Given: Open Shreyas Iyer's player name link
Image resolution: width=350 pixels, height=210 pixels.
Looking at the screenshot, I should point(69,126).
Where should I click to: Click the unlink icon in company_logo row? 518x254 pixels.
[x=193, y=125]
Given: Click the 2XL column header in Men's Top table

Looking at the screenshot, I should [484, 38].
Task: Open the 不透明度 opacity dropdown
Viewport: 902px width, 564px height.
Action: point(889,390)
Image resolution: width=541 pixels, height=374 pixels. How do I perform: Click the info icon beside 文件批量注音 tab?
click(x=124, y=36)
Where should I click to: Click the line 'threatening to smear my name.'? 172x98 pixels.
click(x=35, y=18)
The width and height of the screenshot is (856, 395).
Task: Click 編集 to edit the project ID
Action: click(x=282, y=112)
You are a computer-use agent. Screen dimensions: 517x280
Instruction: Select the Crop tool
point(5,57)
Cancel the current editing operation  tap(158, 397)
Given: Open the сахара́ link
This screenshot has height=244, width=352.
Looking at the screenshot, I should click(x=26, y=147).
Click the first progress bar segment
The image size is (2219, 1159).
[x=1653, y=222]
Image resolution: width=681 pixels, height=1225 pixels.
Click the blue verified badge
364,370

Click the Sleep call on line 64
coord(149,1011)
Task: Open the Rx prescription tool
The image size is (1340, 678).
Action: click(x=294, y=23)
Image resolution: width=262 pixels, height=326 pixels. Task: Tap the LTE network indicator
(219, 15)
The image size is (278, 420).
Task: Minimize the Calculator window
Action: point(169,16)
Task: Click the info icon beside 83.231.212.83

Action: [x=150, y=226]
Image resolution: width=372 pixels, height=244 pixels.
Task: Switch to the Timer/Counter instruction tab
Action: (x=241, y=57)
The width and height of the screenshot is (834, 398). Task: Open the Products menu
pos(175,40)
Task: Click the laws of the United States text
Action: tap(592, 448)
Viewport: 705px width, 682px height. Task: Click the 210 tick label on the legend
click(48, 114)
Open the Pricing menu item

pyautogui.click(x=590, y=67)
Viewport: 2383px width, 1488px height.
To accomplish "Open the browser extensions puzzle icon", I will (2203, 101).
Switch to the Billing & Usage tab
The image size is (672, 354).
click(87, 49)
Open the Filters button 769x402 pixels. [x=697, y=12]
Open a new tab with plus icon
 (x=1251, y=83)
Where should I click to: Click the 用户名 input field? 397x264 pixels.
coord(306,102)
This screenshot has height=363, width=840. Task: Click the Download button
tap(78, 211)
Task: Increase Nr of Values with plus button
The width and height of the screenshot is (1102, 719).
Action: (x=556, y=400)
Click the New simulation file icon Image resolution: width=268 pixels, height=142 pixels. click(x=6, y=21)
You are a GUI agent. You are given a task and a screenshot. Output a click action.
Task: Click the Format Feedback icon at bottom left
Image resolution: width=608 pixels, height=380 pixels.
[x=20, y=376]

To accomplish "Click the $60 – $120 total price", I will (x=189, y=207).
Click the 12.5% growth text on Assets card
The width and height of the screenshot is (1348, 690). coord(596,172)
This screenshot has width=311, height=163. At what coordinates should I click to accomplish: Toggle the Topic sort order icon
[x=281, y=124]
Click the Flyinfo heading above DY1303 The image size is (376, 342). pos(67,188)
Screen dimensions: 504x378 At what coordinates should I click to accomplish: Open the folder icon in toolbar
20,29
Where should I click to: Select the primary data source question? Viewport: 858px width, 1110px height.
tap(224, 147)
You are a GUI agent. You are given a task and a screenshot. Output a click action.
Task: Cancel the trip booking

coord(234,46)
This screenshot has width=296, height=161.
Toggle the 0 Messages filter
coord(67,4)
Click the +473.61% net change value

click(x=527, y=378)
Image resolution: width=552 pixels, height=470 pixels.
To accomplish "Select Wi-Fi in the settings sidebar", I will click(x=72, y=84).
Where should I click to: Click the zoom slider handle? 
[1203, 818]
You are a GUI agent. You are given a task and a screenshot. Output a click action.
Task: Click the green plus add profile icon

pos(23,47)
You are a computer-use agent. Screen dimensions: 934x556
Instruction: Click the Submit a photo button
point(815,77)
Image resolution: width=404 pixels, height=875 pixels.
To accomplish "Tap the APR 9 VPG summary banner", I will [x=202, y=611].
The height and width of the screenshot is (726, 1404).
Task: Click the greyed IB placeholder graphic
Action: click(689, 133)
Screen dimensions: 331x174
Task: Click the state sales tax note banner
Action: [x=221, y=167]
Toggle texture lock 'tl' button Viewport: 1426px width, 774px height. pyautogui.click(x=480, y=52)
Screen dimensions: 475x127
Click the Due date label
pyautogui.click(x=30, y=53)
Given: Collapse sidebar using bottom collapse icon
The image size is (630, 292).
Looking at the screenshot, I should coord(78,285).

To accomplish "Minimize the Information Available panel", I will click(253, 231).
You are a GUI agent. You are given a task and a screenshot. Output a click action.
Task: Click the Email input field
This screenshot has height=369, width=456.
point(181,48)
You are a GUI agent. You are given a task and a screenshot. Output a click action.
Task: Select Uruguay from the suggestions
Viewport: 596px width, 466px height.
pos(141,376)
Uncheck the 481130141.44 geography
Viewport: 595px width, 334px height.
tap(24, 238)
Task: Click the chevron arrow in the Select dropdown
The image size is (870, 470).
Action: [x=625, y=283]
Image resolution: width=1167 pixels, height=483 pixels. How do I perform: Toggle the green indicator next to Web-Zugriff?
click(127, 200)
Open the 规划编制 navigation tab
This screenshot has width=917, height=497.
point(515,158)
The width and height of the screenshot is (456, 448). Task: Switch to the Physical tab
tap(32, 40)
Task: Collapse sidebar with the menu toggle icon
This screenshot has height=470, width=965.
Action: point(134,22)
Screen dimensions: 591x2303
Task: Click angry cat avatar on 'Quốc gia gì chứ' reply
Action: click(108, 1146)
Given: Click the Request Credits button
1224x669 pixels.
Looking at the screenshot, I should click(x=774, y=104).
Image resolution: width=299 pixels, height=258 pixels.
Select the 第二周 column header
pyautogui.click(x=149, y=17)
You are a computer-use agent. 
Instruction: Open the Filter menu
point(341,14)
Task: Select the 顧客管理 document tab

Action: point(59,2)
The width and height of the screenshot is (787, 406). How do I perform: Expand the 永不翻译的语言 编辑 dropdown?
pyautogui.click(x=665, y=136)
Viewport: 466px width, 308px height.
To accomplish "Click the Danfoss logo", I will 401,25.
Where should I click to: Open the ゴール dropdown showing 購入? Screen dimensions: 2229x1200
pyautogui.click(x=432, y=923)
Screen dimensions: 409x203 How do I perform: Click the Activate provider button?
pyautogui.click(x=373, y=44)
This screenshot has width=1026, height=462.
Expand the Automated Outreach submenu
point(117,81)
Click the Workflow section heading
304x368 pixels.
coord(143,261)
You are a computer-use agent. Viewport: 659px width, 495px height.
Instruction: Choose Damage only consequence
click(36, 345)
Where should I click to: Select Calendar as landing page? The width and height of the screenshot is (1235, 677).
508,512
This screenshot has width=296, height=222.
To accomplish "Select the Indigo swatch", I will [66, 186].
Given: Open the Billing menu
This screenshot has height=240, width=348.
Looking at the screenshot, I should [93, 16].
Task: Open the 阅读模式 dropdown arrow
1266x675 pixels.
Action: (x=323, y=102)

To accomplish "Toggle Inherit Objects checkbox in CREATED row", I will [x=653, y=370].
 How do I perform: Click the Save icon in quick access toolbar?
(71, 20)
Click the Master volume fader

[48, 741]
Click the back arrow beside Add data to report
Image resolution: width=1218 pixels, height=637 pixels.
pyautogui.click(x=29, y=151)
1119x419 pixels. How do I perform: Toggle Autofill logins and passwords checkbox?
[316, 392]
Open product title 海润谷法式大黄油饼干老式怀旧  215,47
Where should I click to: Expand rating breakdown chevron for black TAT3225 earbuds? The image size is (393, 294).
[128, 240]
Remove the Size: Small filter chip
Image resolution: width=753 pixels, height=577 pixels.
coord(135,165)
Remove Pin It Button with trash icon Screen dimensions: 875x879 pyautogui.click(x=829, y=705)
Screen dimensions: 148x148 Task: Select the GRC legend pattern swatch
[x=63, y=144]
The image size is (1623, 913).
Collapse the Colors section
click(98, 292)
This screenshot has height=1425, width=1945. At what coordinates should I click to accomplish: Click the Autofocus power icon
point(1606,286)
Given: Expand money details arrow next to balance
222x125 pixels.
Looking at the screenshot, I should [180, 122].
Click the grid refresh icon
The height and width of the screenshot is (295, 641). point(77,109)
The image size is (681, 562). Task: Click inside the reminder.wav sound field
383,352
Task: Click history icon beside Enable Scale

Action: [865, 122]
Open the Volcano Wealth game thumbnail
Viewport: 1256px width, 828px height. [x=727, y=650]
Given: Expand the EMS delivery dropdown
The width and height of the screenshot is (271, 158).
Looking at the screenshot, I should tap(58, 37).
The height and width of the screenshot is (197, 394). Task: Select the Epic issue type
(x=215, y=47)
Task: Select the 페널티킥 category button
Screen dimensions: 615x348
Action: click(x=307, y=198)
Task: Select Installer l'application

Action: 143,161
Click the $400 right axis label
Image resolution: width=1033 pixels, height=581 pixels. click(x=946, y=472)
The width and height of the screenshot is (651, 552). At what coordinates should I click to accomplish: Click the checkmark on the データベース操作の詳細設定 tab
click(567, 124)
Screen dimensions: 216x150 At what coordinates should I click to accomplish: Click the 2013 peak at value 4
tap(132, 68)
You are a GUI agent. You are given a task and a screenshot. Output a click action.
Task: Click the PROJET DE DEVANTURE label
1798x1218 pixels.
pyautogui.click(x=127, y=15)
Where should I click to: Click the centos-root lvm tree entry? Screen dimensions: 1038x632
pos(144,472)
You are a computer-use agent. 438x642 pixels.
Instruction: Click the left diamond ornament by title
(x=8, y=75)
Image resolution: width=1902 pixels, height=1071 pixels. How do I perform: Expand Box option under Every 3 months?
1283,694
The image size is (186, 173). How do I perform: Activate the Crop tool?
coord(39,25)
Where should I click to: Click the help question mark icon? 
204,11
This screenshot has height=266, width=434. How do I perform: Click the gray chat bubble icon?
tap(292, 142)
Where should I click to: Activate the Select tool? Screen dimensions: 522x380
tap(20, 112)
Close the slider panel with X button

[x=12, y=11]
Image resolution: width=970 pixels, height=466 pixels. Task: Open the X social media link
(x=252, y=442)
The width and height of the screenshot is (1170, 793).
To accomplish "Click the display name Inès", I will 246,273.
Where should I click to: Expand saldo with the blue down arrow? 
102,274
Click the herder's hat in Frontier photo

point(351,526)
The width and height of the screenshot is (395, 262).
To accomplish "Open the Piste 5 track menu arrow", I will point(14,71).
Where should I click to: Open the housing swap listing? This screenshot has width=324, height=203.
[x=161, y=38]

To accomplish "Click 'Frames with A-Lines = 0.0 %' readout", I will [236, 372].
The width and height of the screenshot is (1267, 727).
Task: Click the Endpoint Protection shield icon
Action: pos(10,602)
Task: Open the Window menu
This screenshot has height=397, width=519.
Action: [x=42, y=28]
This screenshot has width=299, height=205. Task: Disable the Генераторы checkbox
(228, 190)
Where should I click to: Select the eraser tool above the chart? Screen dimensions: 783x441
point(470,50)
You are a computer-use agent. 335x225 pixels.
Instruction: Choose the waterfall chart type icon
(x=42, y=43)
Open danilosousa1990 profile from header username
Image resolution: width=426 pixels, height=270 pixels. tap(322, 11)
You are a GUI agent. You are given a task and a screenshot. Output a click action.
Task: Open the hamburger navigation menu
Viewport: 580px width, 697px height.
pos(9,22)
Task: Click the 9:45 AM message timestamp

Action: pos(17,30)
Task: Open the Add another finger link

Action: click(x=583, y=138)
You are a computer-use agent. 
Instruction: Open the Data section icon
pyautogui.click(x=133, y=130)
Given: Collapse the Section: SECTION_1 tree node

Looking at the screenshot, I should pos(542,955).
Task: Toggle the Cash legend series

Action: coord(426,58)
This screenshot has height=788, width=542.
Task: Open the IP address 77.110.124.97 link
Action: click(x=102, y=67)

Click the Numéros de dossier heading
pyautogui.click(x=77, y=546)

======

Recast the data as a JSON list of strings, one per line and skipping blank lines, starting with the line that contains "Click the grid refresh icon" and going on through the line that contains "Action: 143,161".

- SOLUTION FOR THIS TASK:
[
  "Click the grid refresh icon",
  "The height and width of the screenshot is (295, 641). point(77,109)",
  "The image size is (681, 562). Task: Click inside the reminder.wav sound field",
  "383,352",
  "Task: Click history icon beside Enable Scale",
  "Action: [865, 122]",
  "Open the Volcano Wealth game thumbnail",
  "Viewport: 1256px width, 828px height. [x=727, y=650]",
  "Given: Expand the EMS delivery dropdown",
  "The width and height of the screenshot is (271, 158).",
  "Looking at the screenshot, I should tap(58, 37).",
  "The height and width of the screenshot is (197, 394). Task: Select the Epic issue type",
  "(x=215, y=47)",
  "Task: Select the 페널티킥 category button",
  "Screen dimensions: 615x348",
  "Action: click(x=307, y=198)",
  "Task: Select Installer l'application",
  "Action: 143,161"
]